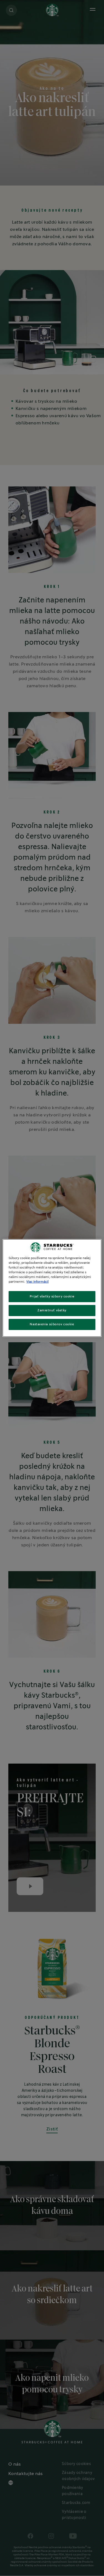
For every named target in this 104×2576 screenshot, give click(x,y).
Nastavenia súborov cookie (52, 1324)
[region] (51, 1288)
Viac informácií (37, 1281)
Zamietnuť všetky (52, 1310)
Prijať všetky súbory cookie (52, 1296)
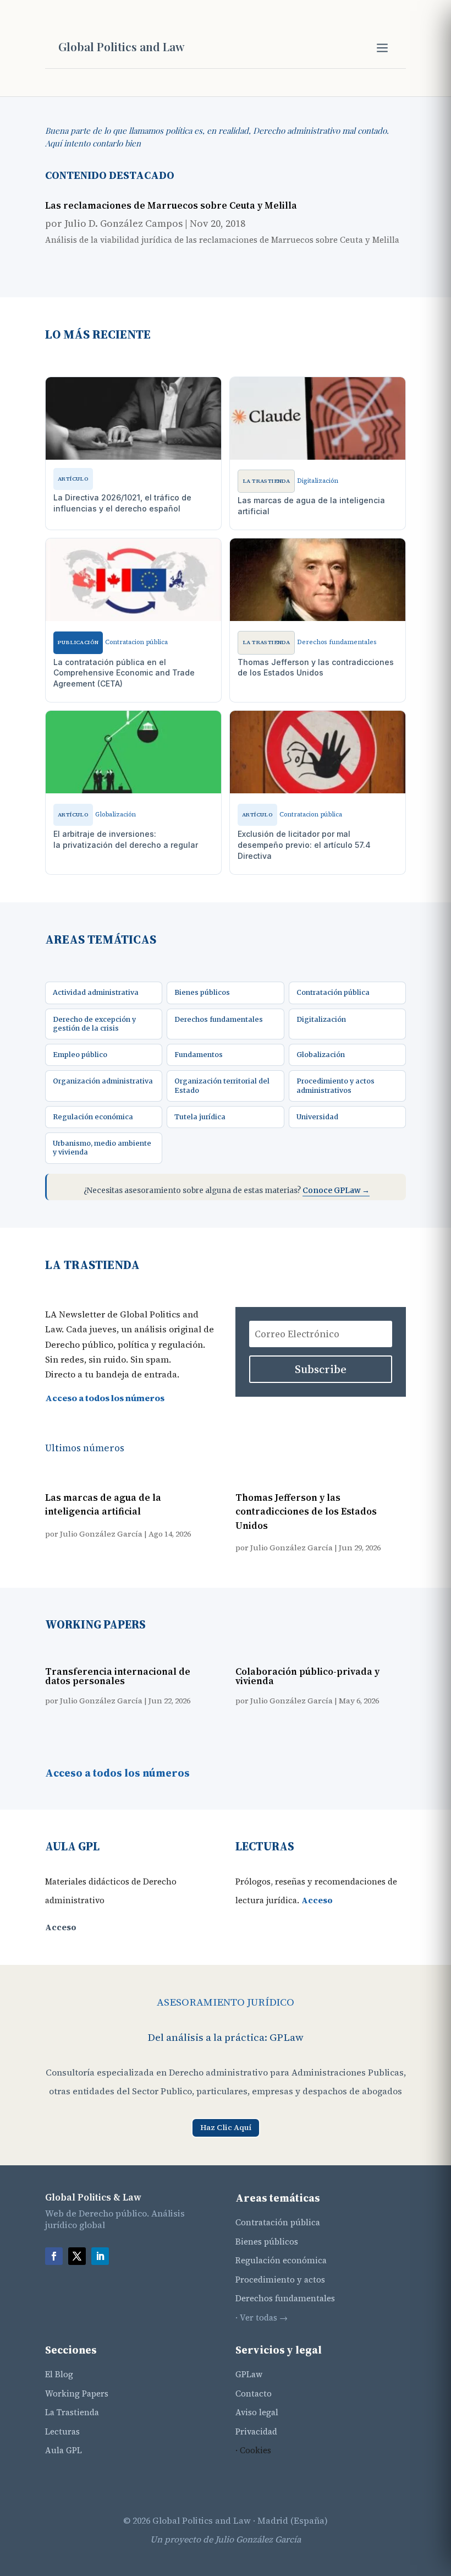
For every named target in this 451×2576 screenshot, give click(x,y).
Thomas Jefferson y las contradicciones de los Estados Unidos (306, 1511)
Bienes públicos (202, 992)
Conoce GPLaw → (336, 1190)
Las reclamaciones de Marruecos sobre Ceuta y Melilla (171, 205)
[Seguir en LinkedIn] (100, 2256)
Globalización (320, 1054)
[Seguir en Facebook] (54, 2256)
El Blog (59, 2374)
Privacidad (256, 2431)
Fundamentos (198, 1054)
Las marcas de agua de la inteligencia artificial (103, 1504)
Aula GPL (63, 2450)
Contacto (253, 2393)
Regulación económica (93, 1117)
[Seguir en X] (77, 2256)
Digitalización (321, 1019)
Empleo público (80, 1054)
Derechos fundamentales (218, 1019)
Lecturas (62, 2431)
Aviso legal (256, 2412)
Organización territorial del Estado (222, 1085)
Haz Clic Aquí (225, 2127)
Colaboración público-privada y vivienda (307, 1676)
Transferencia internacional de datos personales (117, 1676)
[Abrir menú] (382, 47)
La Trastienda (72, 2412)
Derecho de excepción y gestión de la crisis (94, 1023)
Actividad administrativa (96, 992)
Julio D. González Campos (123, 223)
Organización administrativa (103, 1081)
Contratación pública (333, 992)
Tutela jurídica (200, 1117)
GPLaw (248, 2374)
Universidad (317, 1117)
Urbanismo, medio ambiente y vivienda (102, 1147)
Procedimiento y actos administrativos (335, 1085)
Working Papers (76, 2393)
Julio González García (101, 1533)
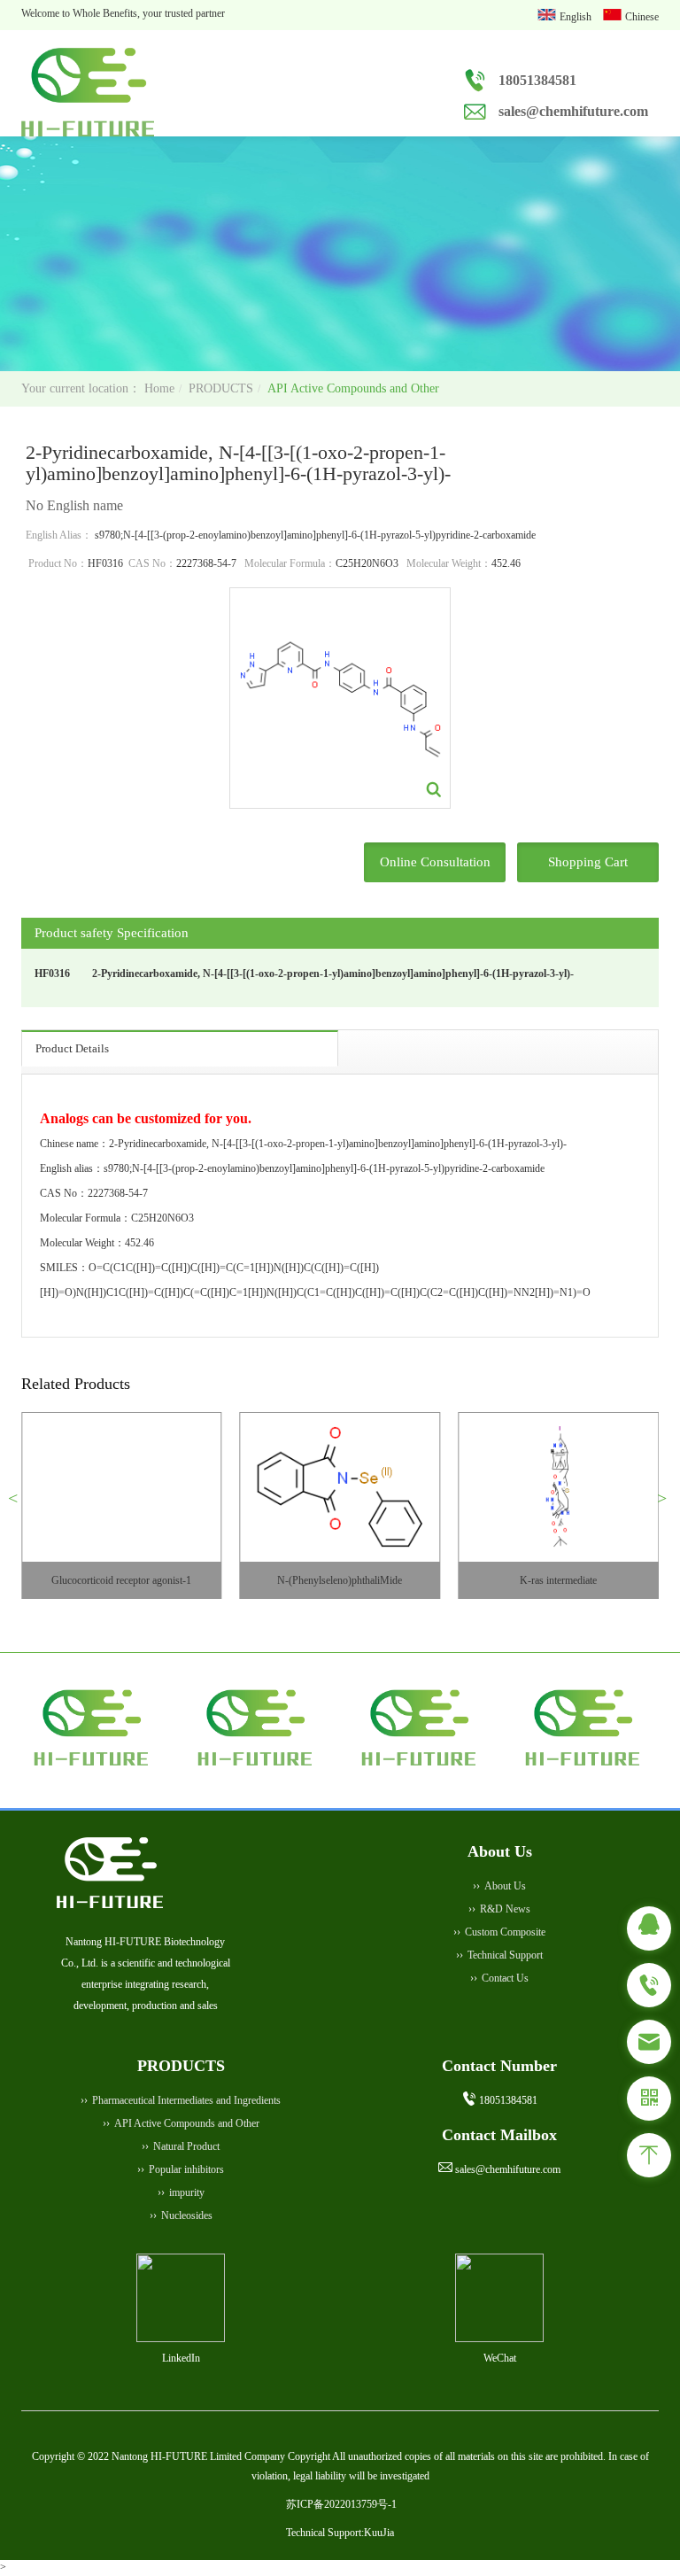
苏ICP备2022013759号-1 (341, 2504)
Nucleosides (186, 2215)
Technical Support (505, 1955)
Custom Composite (505, 1932)
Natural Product (186, 2146)
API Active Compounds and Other (353, 388)
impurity (187, 2192)
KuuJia (379, 2532)
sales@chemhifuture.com (573, 111)
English (577, 17)
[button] (20, 1505)
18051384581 (537, 80)
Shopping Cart (588, 862)
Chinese (642, 17)
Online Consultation (435, 862)
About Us (505, 1886)
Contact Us (505, 1978)
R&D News (505, 1909)
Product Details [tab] (72, 1048)
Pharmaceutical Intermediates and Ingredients (186, 2100)
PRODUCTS (221, 388)
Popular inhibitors (186, 2169)
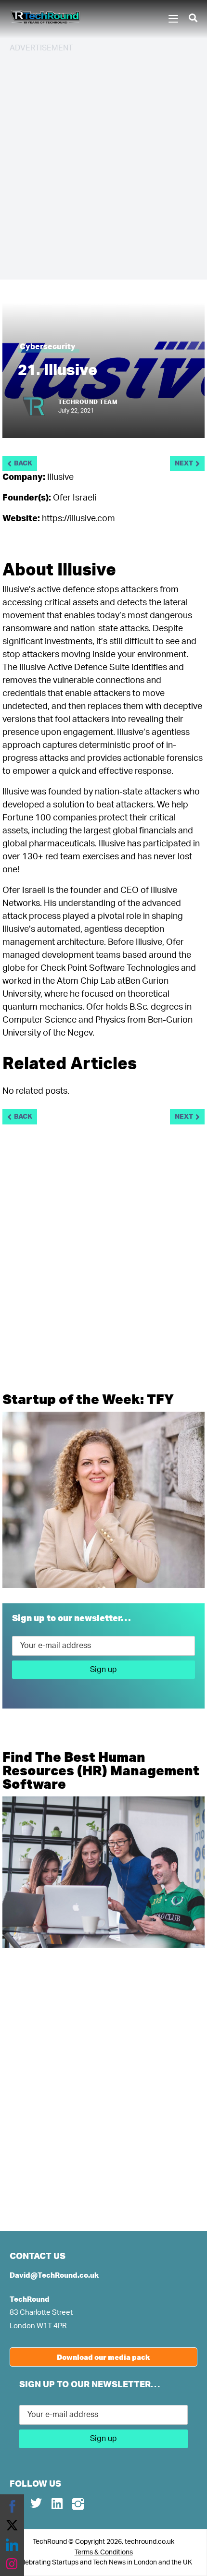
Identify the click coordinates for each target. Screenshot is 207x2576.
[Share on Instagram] (12, 2564)
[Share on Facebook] (12, 2506)
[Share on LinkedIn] (12, 2545)
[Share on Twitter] (12, 2525)
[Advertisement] (103, 164)
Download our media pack (103, 2357)
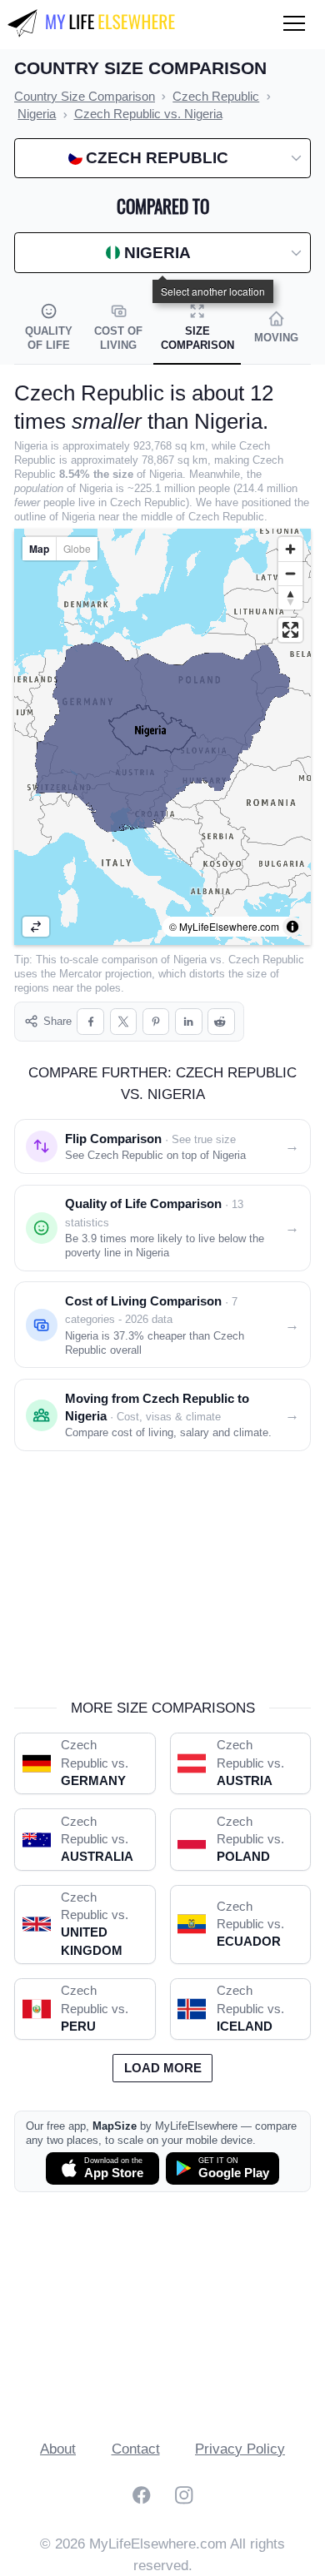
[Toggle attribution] (292, 927)
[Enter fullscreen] (290, 630)
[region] (162, 737)
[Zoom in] (290, 549)
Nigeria (190, 959)
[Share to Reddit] (221, 1022)
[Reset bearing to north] (290, 597)
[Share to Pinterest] (156, 1022)
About (58, 2449)
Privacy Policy (240, 2449)
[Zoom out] (290, 573)
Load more (163, 2068)
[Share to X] (124, 1022)
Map (39, 548)
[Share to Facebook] (90, 1022)
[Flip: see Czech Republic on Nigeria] (35, 927)
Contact (136, 2449)
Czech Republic (266, 959)
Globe (77, 548)
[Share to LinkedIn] (188, 1022)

* * *

## [The problem]
Of all the entries above, how many lines contain "target"? Give the number alone.

## [Written solution]
3